Danke schon mal im Voraus!


----------



## FreaksLikeMe (15. Februar 2012)

Ganz klar:

Chuck (Chuck (Fernsehserie)) (Ist (leider) relativ unbekannt, aber einer meiner absoluten lieblings Serien)) 
Ansonsten hast du die "Hauptserien" schon genannt.

Kpe ob Anime deins ist, aber "One Piece" gucke ich auch sehr gerne


----------



## offspringer (15. Februar 2012)

Von Chuck hab ich den Pilot gesehen, hat mich jetzt nicht vom Stuhl gehauen 

Und Anime ist nicht so mein Fall, sorry


----------



## FreaksLikeMe (15. Februar 2012)

Na gut die ersten Folgen sind nicht so der Hammer, aber ich finde das sich die Qualität von Folge zu Folge und Staffel zu Staffel deutlich verbessert.

Ach fast hätte ich die Serie aller Serien vergessen:

"Der Prinz von Bel Air". Die ist einfach geil 


"Dr. House" hat auch seinen Humor und "Eureka" finde ich auch geil.


----------



## offspringer (15. Februar 2012)

Mit Prinz von Bel Air bin ich aufgewachsen 

Dr. House fand ich anfangs gut, allerdings ist es mit der Zeit immer wieder das selbe. Und Eureka geht eher in Richtung Mystery/ Action als Comedy


----------



## FreaksLikeMe (15. Februar 2012)

Naja Eureka ist ja eher "klamauk" 

Tja, jetzt gehen mir die Ideen aus...


----------



## padme (15. Februar 2012)

schon mal drawn togehter gesehen?
ansonsten hab ich damals gerne der prinz von bel-air, parker lewis oder al bundy gesehen


----------



## offspringer (15. Februar 2012)

Jo die alten Serien hab ich mir als Kind immer reingezogen, da gehören noch folgende dazu: Eine schrecklich nette Familie, Hör mal wer da hämmert, Full House, Alle unter einem Dach usw 

Ich bin eher auf der Suche nach etwas Neuem, am besten etwas abgehobener Humor a la Family Guy/Scrubs.


----------



## Supeq (15. Februar 2012)

Kennst du Dexter? Wäre vielleicht was für dich!


----------



## NotAnExit (15. Februar 2012)

King of Queens

Little Britain?


----------



## offspringer (15. Februar 2012)

King of Queens habe ich bereits mehrmals durchgeschaut, ich liebe die Serie einfach, wie konnte ich sie nur in meiner Liste vergessen? 

Little Britain ist auch witzig, aber leider eher in Sketch-Form gehalten, eine episodenübergreifende Hintergrundstory mit Charakterentwicklung etc. wäre schon nicht schlecht :/

Dexter kling sehr interessant, aber fällt nicht in die Kategorie Comedy.
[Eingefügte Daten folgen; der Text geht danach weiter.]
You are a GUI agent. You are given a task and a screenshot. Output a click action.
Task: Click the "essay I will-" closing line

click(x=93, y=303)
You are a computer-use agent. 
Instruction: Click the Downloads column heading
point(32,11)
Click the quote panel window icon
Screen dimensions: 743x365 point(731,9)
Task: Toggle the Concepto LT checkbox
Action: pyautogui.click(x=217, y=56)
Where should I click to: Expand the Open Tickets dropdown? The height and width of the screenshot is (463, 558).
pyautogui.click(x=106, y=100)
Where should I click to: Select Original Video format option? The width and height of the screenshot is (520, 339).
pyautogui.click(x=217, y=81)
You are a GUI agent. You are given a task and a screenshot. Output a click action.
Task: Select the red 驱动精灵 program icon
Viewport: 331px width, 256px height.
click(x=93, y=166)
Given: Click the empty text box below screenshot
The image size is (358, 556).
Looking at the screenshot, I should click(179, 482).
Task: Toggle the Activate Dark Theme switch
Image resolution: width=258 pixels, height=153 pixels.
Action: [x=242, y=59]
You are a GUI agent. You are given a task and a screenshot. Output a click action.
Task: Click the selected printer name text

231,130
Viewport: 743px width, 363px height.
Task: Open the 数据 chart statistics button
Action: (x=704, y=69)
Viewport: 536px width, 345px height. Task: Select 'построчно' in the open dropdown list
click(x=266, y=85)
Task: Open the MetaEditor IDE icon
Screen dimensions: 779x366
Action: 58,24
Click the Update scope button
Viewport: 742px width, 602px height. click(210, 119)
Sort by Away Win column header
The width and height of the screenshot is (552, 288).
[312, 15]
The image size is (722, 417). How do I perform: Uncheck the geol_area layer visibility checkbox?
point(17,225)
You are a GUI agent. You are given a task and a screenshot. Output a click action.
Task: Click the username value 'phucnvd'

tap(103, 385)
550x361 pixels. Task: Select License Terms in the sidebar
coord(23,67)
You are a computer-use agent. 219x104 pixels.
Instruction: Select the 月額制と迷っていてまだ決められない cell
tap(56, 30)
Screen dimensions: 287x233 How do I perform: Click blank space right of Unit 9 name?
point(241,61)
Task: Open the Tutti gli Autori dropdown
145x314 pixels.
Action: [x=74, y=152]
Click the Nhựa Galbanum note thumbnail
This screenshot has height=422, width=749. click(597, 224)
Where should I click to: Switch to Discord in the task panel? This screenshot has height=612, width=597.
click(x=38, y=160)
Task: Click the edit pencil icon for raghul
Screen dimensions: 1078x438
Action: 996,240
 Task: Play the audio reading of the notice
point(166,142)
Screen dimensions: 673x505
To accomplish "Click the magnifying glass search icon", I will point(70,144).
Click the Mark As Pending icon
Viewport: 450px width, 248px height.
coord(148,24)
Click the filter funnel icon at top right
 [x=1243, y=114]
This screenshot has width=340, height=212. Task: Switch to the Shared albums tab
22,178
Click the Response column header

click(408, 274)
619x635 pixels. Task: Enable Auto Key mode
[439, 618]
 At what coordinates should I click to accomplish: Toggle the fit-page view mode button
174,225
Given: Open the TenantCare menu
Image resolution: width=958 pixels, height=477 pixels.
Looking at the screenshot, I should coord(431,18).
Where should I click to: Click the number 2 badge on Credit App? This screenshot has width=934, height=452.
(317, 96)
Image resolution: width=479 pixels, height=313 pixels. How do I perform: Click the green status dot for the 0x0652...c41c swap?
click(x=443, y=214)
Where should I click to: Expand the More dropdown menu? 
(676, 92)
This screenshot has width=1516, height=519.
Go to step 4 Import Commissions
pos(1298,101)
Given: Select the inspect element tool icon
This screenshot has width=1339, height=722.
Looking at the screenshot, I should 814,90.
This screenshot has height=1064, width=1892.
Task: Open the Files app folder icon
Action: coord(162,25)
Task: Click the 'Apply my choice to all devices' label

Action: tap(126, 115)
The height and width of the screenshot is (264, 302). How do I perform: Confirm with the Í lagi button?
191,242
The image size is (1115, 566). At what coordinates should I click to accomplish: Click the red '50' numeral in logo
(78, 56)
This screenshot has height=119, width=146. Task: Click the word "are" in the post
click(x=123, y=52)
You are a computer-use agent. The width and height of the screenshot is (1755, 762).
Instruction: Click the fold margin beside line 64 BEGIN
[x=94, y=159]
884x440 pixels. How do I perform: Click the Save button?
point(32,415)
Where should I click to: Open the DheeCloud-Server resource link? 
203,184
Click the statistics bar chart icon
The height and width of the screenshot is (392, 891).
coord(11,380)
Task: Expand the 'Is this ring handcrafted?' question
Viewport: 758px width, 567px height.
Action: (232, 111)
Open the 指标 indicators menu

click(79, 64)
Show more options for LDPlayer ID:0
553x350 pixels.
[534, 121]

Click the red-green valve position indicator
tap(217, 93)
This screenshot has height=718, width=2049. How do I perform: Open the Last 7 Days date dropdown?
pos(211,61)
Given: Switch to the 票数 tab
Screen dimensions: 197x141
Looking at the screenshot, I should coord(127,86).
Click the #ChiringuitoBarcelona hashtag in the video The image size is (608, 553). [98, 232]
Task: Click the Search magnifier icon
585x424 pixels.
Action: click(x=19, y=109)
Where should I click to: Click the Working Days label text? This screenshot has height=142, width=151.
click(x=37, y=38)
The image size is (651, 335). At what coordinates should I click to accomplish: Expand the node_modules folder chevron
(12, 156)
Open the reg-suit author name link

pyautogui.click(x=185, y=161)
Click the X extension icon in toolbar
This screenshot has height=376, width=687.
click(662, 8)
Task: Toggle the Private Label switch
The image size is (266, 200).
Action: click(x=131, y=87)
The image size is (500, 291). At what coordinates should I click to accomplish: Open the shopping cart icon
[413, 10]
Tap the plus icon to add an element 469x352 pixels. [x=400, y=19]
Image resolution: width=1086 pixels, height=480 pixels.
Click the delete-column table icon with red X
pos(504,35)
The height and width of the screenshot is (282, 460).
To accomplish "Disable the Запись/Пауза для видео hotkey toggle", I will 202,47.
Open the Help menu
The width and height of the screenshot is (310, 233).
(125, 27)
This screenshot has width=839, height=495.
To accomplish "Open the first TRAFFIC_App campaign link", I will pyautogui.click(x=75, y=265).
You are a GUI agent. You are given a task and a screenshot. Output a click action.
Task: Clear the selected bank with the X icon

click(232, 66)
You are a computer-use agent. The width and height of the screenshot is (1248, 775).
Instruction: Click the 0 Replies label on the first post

Steht aber trotzdem auf meiner Liste von Serien in Bearbeitung, wie auch Breaking Bad, Game of Thrones, Spartacus, Supernatural und andere


----------



## NotAnExit (15. Februar 2012)

Ich werfe mal die Bundys in den Raum, auch wenn sie kaum noch gesendet werden. Was habe ich die früher verschlungen. So richtig derb und prollig!


----------



## oldsql.Triso (15. Februar 2012)

American Dad is epic


----------



## seppo1887 (15. Februar 2012)

Ein Käfik voller Helden. Mein Favorite. Ist aus den 70/80 und geht um nen Gefangendenlager im 2. Weltkrieg.
Zum schießen komisch.
Leider sehen zuviele meiner Generation sowas nicht mehr......


----------



## ReaCT (15. Februar 2012)

Wie wäre es mit:
-My name is Earl (Ich glaube die Serie mit der besten Bewertung auf Amazon )
-Eine schrecklich nette Familie (Klassiker eben)
-Prinz von Bel-Air (Ebenso ein Klassiker)
-What's up Dad (Euro-Training ; Hat Ähnlichkeit mit Malcom mittendrin)


----------



## Painkiller (15. Februar 2012)

Mhm, da fallen mir schon ein paar ein. 

- Der Prinz von Bel-Air
- Die Simpsons
- Futurama
- Malcom mittendrin
- Scrubs 
- My name is Earl
- Hör mal wer da hämmert
- Ein Käfig voller Helden
- How i met your mother
- The big bang Theory
- What´s up Dad
- Immer wieder Jim
- Becker

Die Werbung is der Hammer! 

- Eine schrecklich nette Familie
https://www.youtube.com/watch?v=LI5EHlLPl28

- Ehe ist...
https://www.youtube.com/watch?v=uAO_OL2d-Ww


----------



## Supeq (15. Februar 2012)

Stromberg!


----------



## offspringer (15. Februar 2012)

My name is Earl klingt gut, werd ich mir merken, thx 

Stromberg hab ich schon alle Folgen gesehen, herrlich


----------



## KaterTom (15. Februar 2012)

Da gabs doch mal eine tolle Serie mit so einem kleinen Kerl mit Brille und Hosenträgern der ein Polka-Fan war, Steve Urkel hiess der Typ aber der Name der Serie will mir nicht einfallen. War aber zum schiessen komisch!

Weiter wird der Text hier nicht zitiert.